Quel Perché Alessandria? poteva significare tante cose: dal Come mai questo luogo, così come appare ora, riveste un ruolo così centrale nella storia dell’Occidente? fino a qualcosa di più capriccioso, tipo Perché abbiamo deciso di venire proprio qui? Avrei voluto rispondergli: Perché con ogni probabilità tutto ciò che ha significato qualcosa per entrambi – Efeso, Atene, Siracusa – è finito qui. Pensavo ai greci, ad Alessandro e al suo amante Efestione, alla Biblioteca e a Ipazia, e infine al moderno poeta greco Kavafis. Sapevo perché me lo stava chiedendo, però.
Eravamo partiti per un tour di tre settimane nel Mediterraneo. La nave si era fermata ad Alessandria per due notti, e ci stavamo godendo gli ultimi giorni prima di tornare in Italia. Volevamo stare soli. Troppe persone in casa. Mia madre, che era venuta a vivere con noi e non riusciva più a salire le scale, adesso occupava una stanza a pianterreno non distante dalla nostra. Con lei c’era la sua badante. Poi Miranda che, quando non era in viaggio, usava la mia vecchia camera. E infine il piccolo Ollie, nella stanza accanto alla sua, che una volta apparteneva a mio nonno. Noi condividevamo la camera da letto dei miei genitori. Se di notte tossivi ti sentivano tutti, ne ero certo.

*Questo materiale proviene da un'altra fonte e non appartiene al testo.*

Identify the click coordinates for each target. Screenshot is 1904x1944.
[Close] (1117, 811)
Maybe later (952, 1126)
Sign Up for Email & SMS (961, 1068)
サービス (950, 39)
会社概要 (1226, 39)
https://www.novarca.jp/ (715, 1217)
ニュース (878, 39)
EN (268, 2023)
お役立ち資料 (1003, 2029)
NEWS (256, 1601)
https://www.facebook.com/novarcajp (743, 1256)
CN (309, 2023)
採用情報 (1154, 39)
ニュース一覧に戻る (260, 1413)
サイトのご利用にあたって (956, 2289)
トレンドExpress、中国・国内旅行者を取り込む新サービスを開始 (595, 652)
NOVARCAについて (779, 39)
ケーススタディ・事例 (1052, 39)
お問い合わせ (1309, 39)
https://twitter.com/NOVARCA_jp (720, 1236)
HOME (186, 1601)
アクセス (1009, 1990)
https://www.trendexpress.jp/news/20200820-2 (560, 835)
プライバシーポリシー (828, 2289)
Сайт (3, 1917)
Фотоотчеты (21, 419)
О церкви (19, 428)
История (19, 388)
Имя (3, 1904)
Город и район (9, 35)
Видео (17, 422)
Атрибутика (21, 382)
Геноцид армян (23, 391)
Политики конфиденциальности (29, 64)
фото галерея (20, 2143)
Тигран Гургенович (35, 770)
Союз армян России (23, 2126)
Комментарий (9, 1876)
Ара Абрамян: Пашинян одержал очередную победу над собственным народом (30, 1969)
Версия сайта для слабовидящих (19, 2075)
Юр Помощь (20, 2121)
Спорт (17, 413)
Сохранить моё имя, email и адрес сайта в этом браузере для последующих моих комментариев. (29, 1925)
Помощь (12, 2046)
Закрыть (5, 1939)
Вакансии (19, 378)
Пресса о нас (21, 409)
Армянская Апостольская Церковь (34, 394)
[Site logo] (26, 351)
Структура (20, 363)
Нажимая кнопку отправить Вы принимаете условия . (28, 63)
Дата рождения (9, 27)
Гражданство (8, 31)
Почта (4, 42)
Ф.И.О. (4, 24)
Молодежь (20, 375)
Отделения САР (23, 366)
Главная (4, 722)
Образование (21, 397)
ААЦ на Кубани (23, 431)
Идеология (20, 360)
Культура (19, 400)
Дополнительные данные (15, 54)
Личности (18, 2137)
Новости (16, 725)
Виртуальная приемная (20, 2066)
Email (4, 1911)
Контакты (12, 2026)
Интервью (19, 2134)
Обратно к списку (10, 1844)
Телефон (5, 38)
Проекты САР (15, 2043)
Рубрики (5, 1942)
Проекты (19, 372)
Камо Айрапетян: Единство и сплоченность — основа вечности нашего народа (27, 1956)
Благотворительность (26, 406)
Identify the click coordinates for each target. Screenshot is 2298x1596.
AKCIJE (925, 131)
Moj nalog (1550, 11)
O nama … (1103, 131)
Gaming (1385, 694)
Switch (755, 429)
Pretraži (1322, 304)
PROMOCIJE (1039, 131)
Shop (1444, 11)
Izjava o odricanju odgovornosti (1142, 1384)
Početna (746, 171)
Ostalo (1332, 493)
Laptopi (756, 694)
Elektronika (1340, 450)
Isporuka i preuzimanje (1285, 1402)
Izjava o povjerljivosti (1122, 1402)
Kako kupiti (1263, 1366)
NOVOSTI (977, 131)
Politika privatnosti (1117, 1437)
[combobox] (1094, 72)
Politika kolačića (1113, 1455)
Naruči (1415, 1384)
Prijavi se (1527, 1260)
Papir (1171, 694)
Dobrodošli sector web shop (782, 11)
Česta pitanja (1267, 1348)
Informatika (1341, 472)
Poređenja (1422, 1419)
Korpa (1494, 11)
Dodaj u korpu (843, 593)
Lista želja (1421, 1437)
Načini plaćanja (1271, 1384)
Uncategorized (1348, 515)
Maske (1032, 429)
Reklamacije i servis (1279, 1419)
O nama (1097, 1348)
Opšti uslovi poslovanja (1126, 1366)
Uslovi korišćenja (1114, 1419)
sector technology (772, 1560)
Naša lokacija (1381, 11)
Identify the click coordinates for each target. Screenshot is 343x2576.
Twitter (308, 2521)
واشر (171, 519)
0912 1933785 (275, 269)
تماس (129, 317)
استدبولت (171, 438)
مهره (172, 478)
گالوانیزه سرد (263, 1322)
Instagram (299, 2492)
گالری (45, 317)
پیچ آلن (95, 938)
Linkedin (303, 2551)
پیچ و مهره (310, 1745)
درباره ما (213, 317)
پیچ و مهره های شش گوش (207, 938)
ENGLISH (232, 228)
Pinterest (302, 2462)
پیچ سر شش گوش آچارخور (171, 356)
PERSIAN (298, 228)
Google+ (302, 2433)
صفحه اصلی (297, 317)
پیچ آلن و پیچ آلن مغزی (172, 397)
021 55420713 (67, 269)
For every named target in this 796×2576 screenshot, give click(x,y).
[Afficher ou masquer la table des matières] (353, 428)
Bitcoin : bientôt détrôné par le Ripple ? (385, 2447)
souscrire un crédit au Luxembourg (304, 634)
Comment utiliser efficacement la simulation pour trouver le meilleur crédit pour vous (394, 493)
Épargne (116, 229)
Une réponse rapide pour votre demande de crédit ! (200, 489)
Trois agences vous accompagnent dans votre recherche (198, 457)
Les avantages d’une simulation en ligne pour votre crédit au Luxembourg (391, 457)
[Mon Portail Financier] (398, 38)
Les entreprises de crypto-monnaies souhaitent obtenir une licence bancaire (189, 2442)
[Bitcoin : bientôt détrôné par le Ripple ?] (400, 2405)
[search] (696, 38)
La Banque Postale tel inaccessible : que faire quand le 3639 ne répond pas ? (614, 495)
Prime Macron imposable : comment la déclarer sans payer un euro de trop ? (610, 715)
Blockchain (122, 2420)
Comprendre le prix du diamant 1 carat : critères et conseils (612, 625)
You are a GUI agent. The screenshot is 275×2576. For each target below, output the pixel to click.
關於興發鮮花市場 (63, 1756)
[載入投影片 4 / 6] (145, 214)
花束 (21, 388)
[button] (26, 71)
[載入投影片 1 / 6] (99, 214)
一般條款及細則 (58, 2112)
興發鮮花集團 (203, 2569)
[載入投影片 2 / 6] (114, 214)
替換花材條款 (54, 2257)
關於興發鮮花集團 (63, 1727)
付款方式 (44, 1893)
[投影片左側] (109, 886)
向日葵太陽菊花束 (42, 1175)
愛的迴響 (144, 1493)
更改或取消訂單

All’inizio in Italia non era stato facile come ci aspettavamo. Sapevamo che sarebbe stato diverso, ma non capivamo perché il desiderio di buttarci a capofitto in ciò che avevamo anni prima scatenasse in noi una certa resistenza a dormire nello stesso letto. Eravamo nella casa dove era iniziato tutto, ma noi due eravamo gli stessi di allora? Lui provò a dare la colpa al jet lag, e io lo assecondai. Prima di spogliarmi spensi le luci, e lui mi diede le spalle. Avevo confuso la paura di restare deluso con una paura ben più inquietante, quella di deluderlo. Quando infine si voltò e mi disse: «Elio, sono tanti anni che non faccio l’amore con un uomo», seppi che stava pensando la stessa cosa. «Magari mi sono dimenticato come si fa» aggiunse poi, ridendo. Speravamo che il desiderio cancellasse quella diffidenza, ma la sensazione di disagio non passava. A un certo punto, al buio, avvertendo la tensione tra noi, suggerii perfino che forse, se ne avessimo parlato, quello che ci tratteneva si sarebbe dissolto. Ero forse involontariamente distante? gli chiesi. No, per nulla. Stavo facendo il difficile? Il difficile? Ma no. E allora qual era il problema?
«Il tempo» rispose. Come sempre, non disse altro. Aveva bisogno di tempo? gli domandai, quasi pronto ad allontanarmi da lui nel letto. No, replicò.
Mi ci volle un momento per capire che cosa intendesse, e cioè che era passato troppo tempo.
«Abbracciami e basta» gli dissi alla fine.
«E vediamo cosa succede?» commento` all’istante in tono scherzoso, sottolineando ogni parola con una punta di ironia. Mi accorsi che era nervoso.
«Esatto, vediamo cosa succede» gli feci eco. Mi tornò in mente quel pomeriggio di cinque anni prima, quando ero andato a trovarlo in classe e mi aveva toccato la guancia con il palmo della mano. Me lo avesse chiesto, sarei andato a letto con lui all’istante. Perché non lo aveva fatto? «Perché avresti riso di me. Perché magari avresti detto di no. Perché non ero sicuro che mi avessi perdonato.»